The program encourages students with disabilities to pursue their passions in computing and technology, and to become leaders in those fields. As part of the fellowship program, Krishnaswamy will receive scholarship funding and will participate in the 2017 Google Scholars’ Retreat.
Through the Microsoft Fellowship, Krishnaswamy will receive funding to support her Ph.D. research and will participate in the Microsoft Research workshop held in fall 2017. Her research currently focuses on building a teleoperated mobile robotic prototype, in addition to creating an accessible robotic interface, that seniors and people with disabilities will be able to control by repositioning their arms and legs. Tim Oates, professor of computer science and electrical engineering, is Krishnaswamy’s Ph.D. advisor.

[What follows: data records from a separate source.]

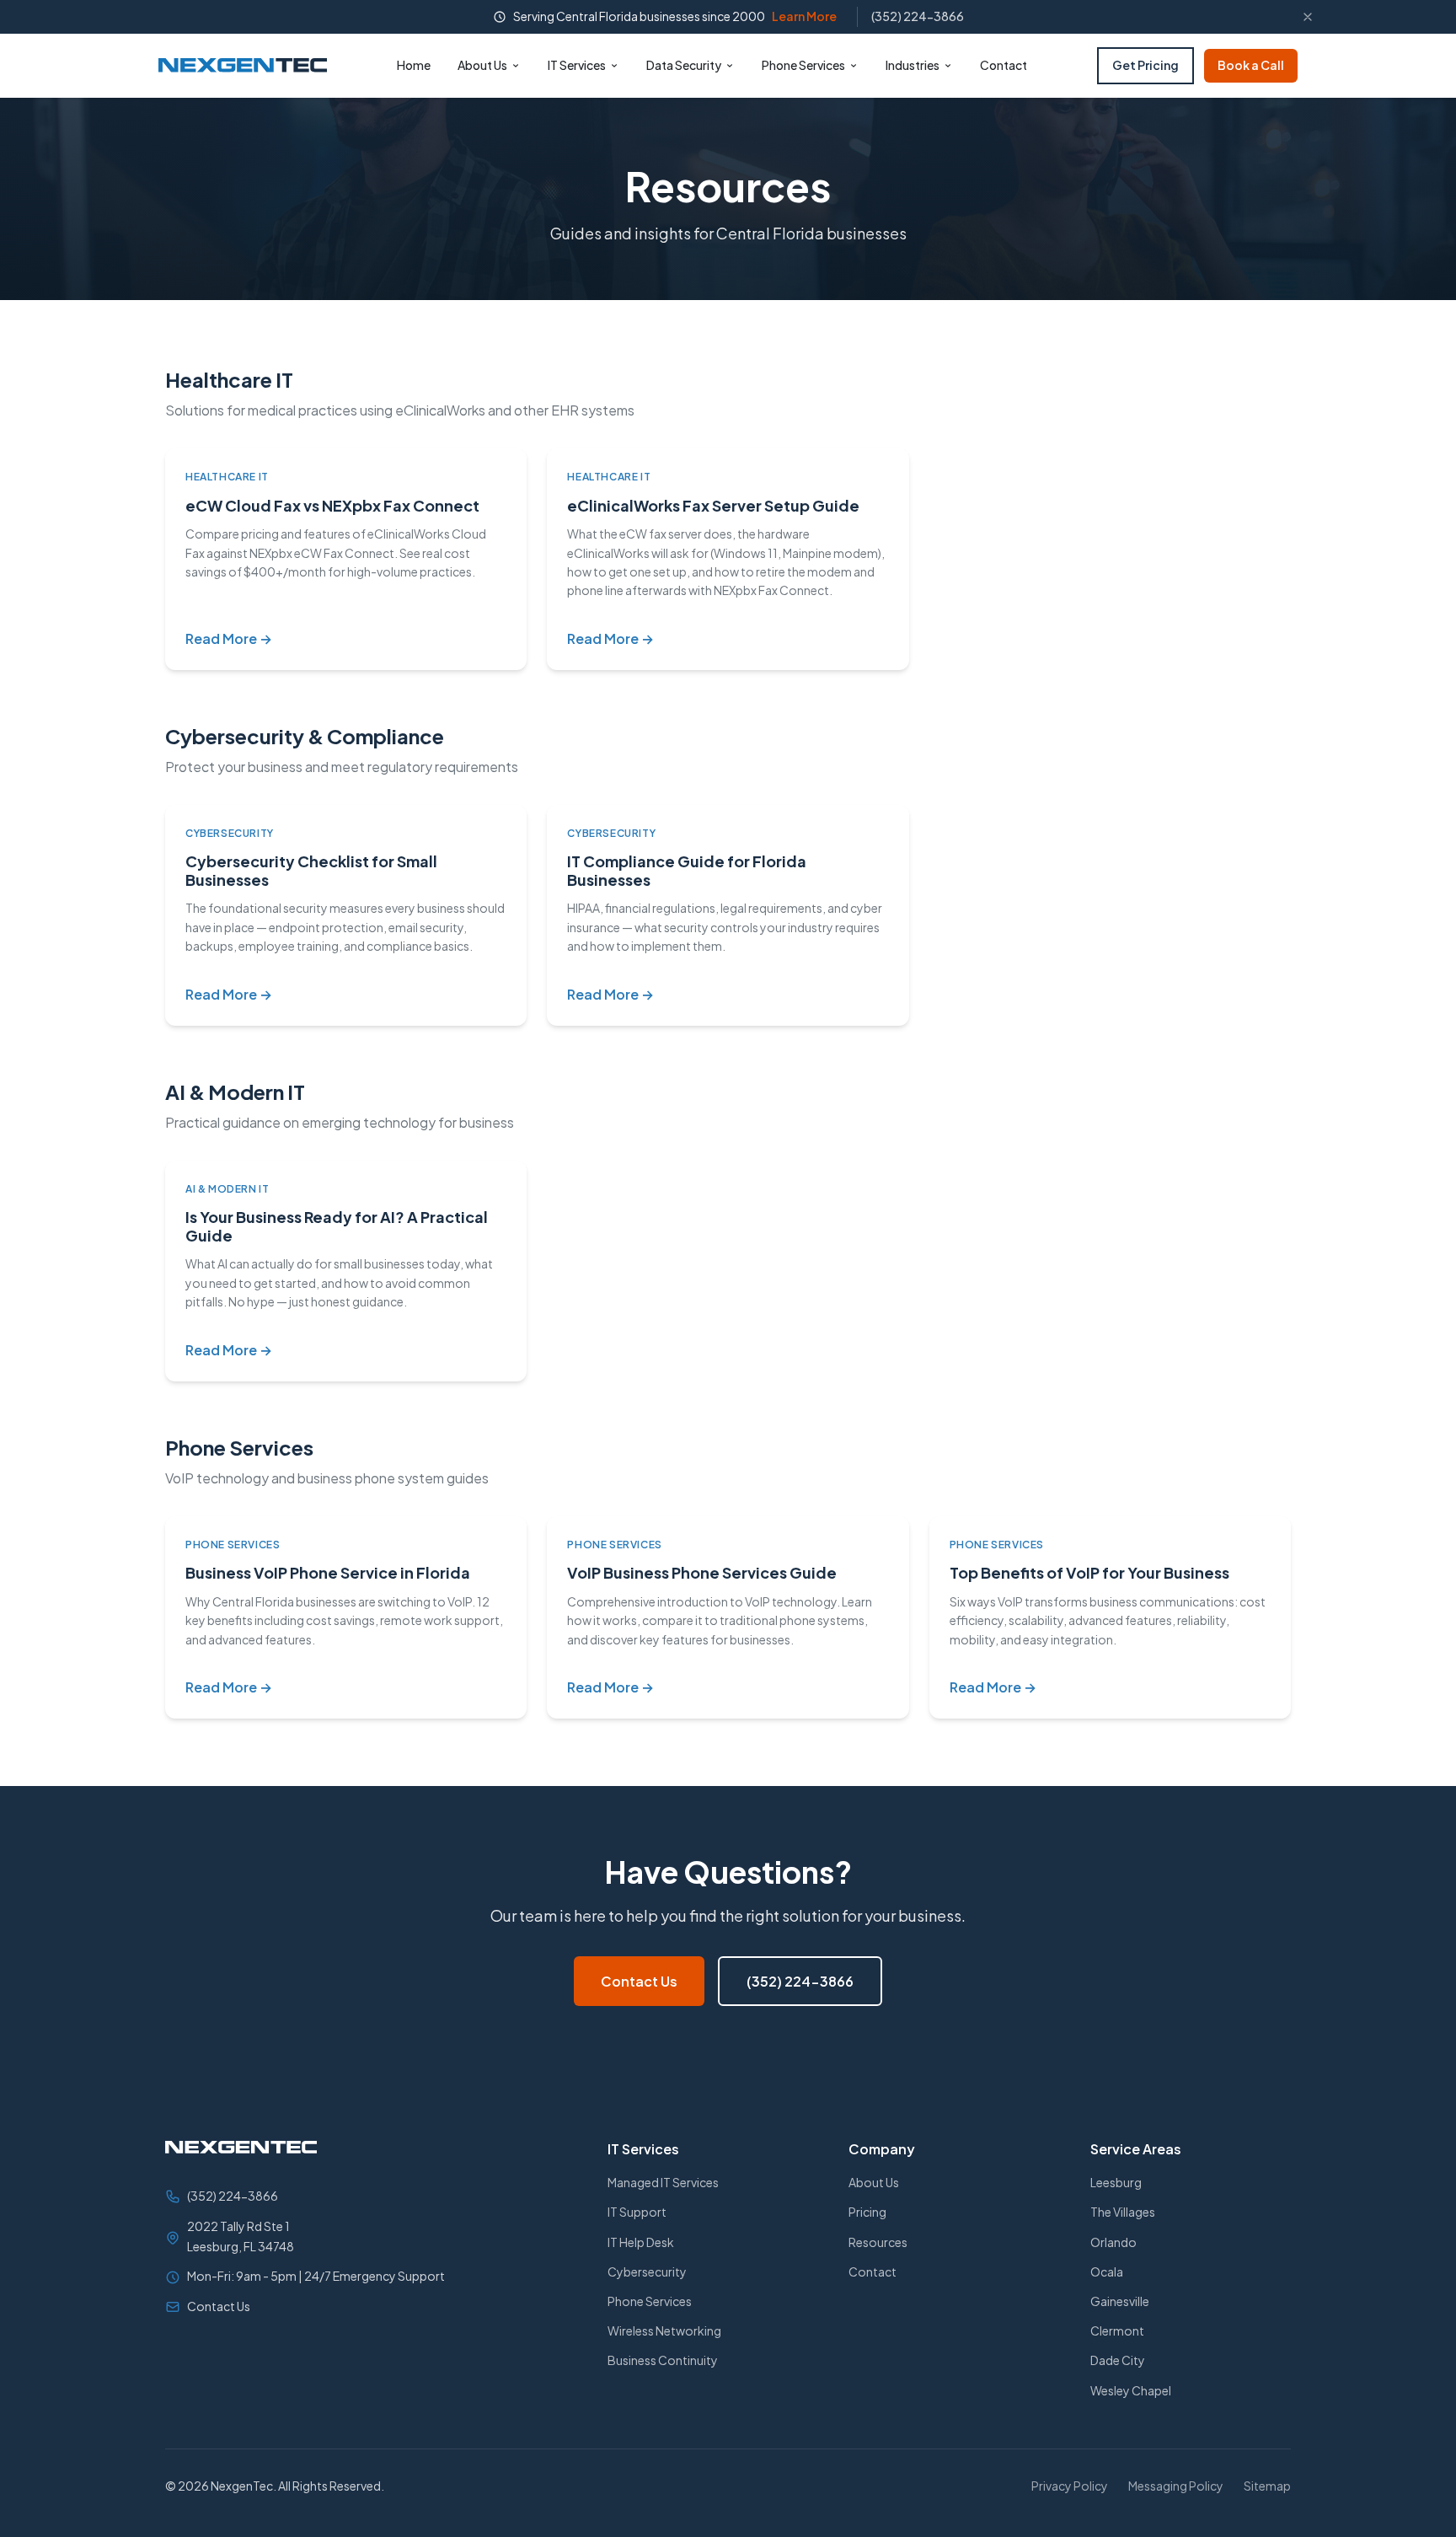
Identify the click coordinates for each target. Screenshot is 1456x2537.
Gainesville (1119, 2301)
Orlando (1113, 2242)
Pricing (867, 2211)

“Our goal is to explore the intersection between providing physical care and robotics, and how it is possible to translate safe patient handling and mobility guidelines into smart human-robotic interaction algorithms,” Krishnaswamy explains. “As assistive robotics become more mainstream, these best practices can improve safety in direct physical care in the process of repositioning the human body with a mobile robotic arm.”
Krishnaswamy is excited about the possible new directions her research can now explore, thanks to support from these awards. “The resources will provide me with a solid and steady foundation to cultivate new technical expertise and professional skills to successfully continue my dissertation research in robotics, and to broaden my knowledge in the field,” she says.
Krishnaswamy has been recognized internationally as an emerging leader in robotics and accessibility design throughout her graduate studies. She is a former Ford Foundation Predoctoral Fellow, and a National Science Foundation Graduate Research Fellow. In 2015, she was named to Robohub’s “25 Women in Robotics You Need to Know About” list.